The Austin Whippet was a British single-seat light aircraft designed and built by the Austin Motor Company just after the First World War. It was a small single-seat biplane, intended to be an inexpensive aircraft for the amateur private pilot, and a small number were built before Austin abandoned aircraft production.

Development and design
In 1919, John Kenworthy, chief designer of the motor manufacturer Austin Motor Company, (who had built large numbers of aircraft under license during the First World War) designed a small single-seater light aircraft in order to cash in on an expected boom in private flying. The resulting aircraft, named the Austin Whippet, was a small single-seat biplane of mixed construction, with a fabric covered steel tube fuselage, and single-bay, folding wooden wings. The wings avoided the need for rigging wires by use of streamlined steel lift struts.

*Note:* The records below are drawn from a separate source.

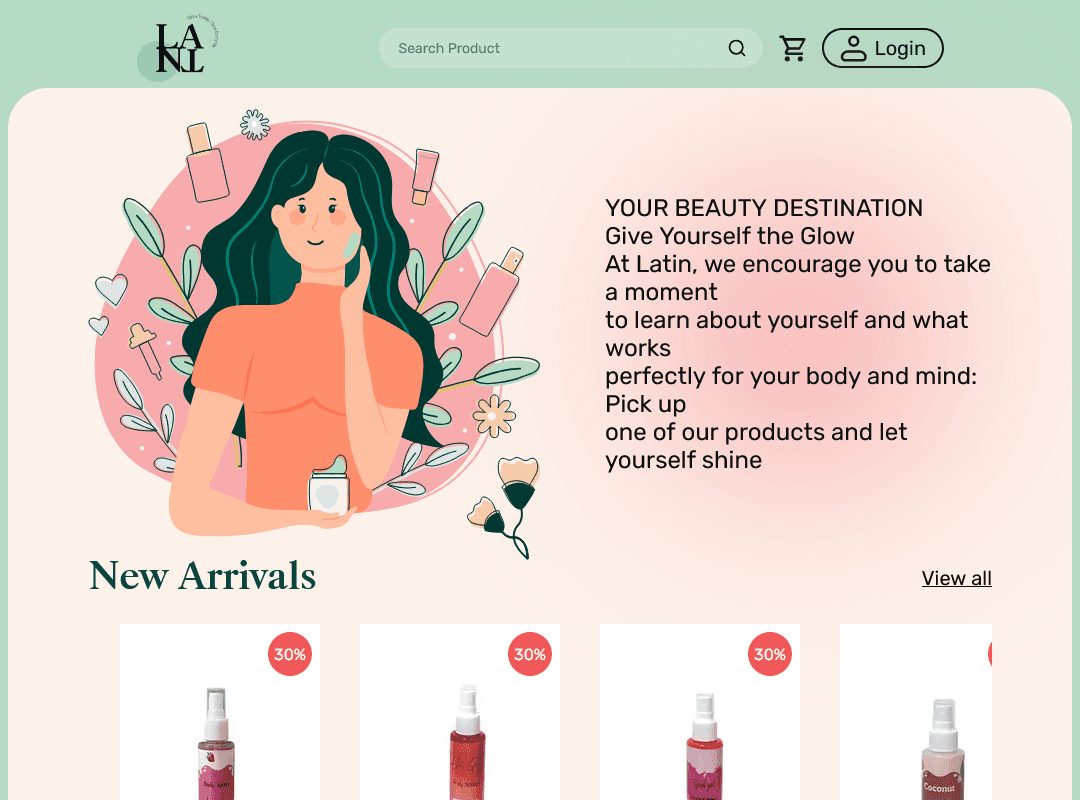The height and width of the screenshot is (800, 1080).
Task: Click the 30% badge on first product
Action: (x=289, y=654)
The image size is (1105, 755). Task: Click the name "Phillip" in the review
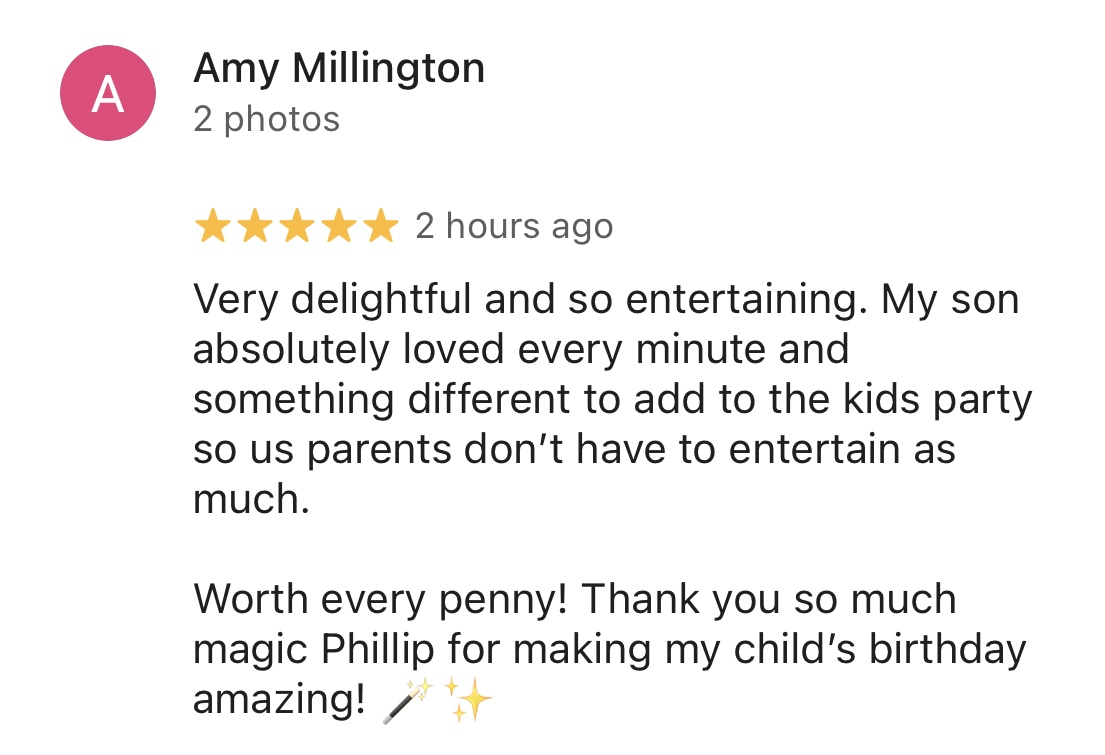(378, 650)
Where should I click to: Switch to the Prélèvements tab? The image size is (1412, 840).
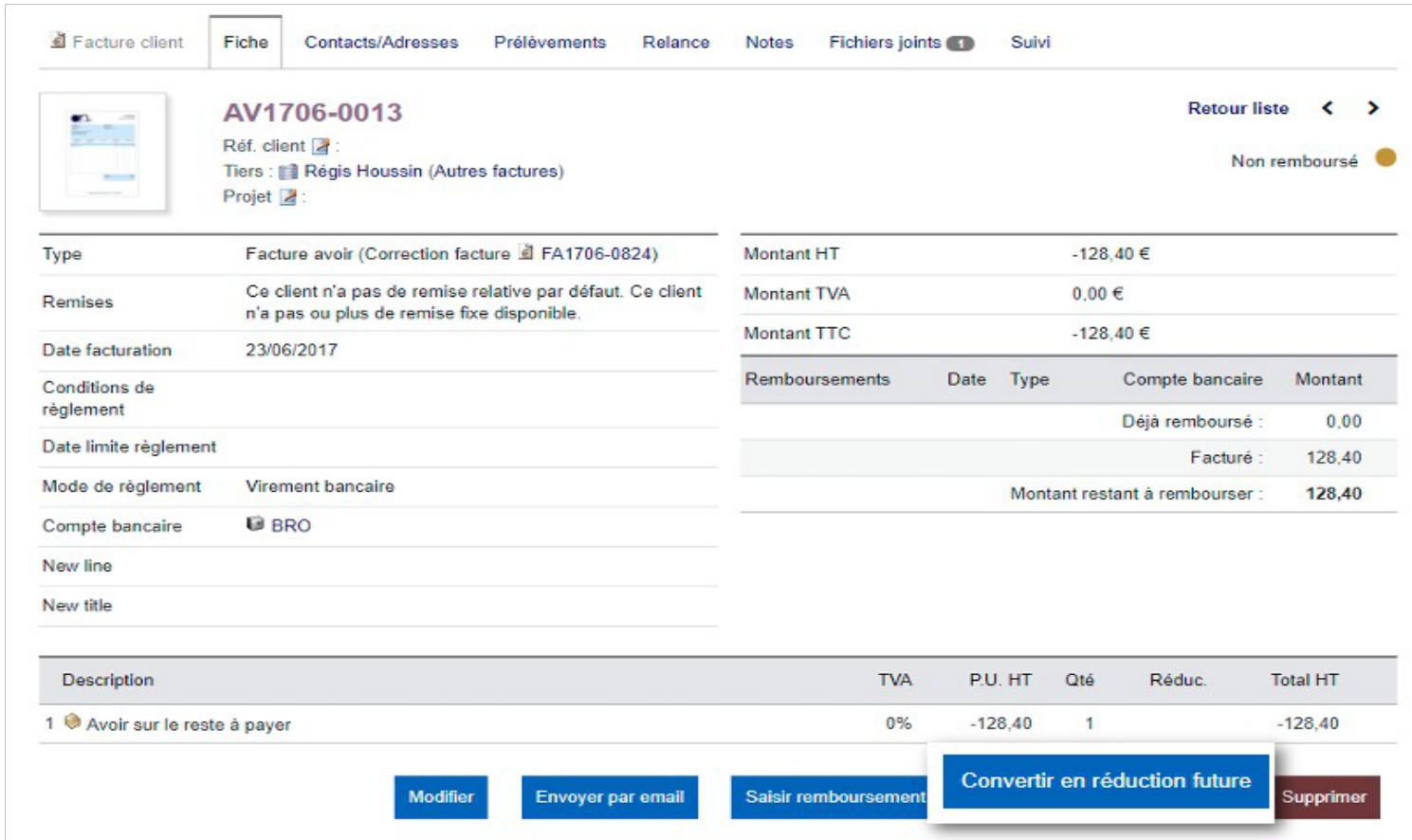(x=550, y=43)
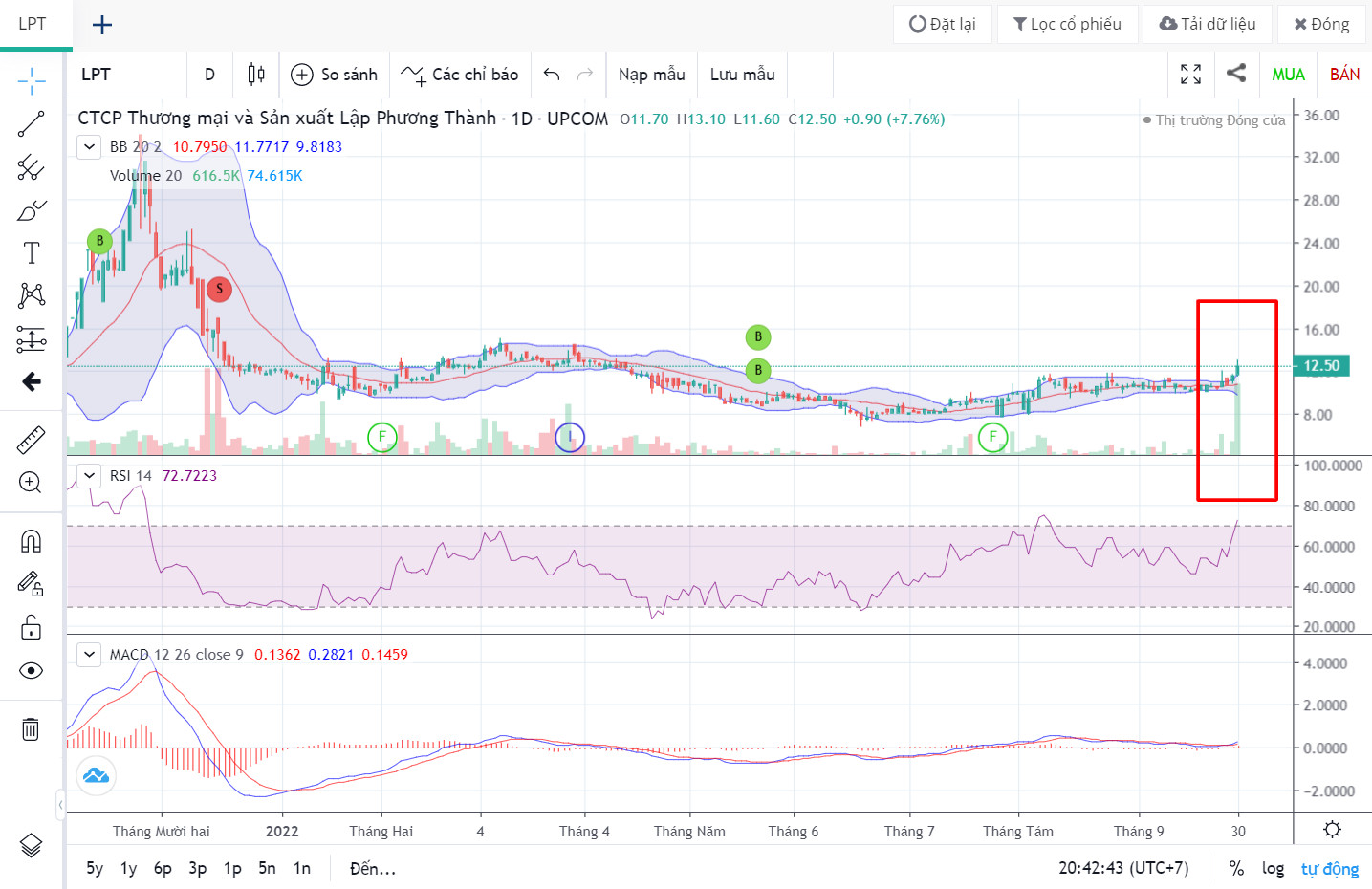1372x889 pixels.
Task: Click the ruler measure tool
Action: click(x=31, y=440)
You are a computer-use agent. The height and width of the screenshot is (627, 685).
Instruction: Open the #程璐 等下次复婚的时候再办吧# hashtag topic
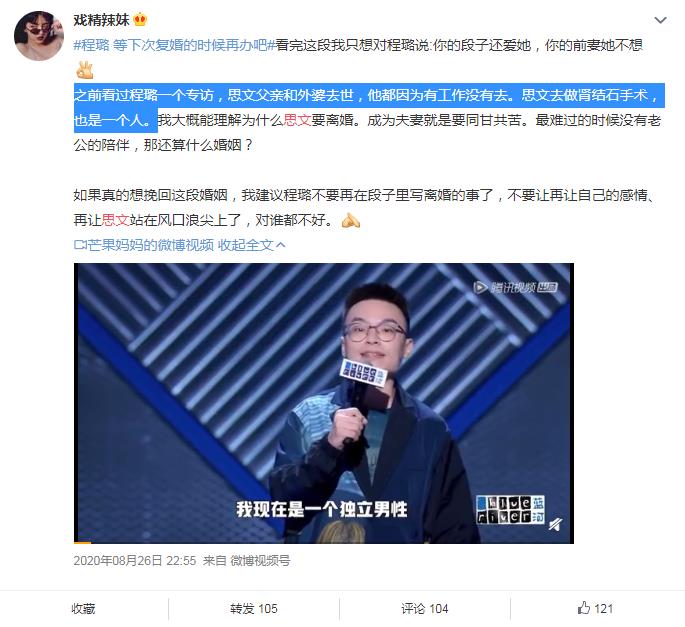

The first prototype, powered by a two-cylinder horizontally opposed engine, flew in 1919, receiving its Airworthiness Certificate in December that year. Production aircraft were powered by a six-cylinder Anzani air-cooled radial, and four more aircraft followed before Austin abandoned aircraft production in 1920, when it realised that the postwar depression was severely limiting aircraft sales.

Operational history
Of the five aircraft built, two were sold to New Zealand, while another was sent by its purchaser to Argentina. One of the New Zealand aircraft, serial AU.4/ZK-ACR, remained in existence at Kai Iwi in the 1940s.

An accurate replica of Whippet K-158 is currently on display at the Aeroventure South Yorkshire Aircraft Museum in Doncaster, UK.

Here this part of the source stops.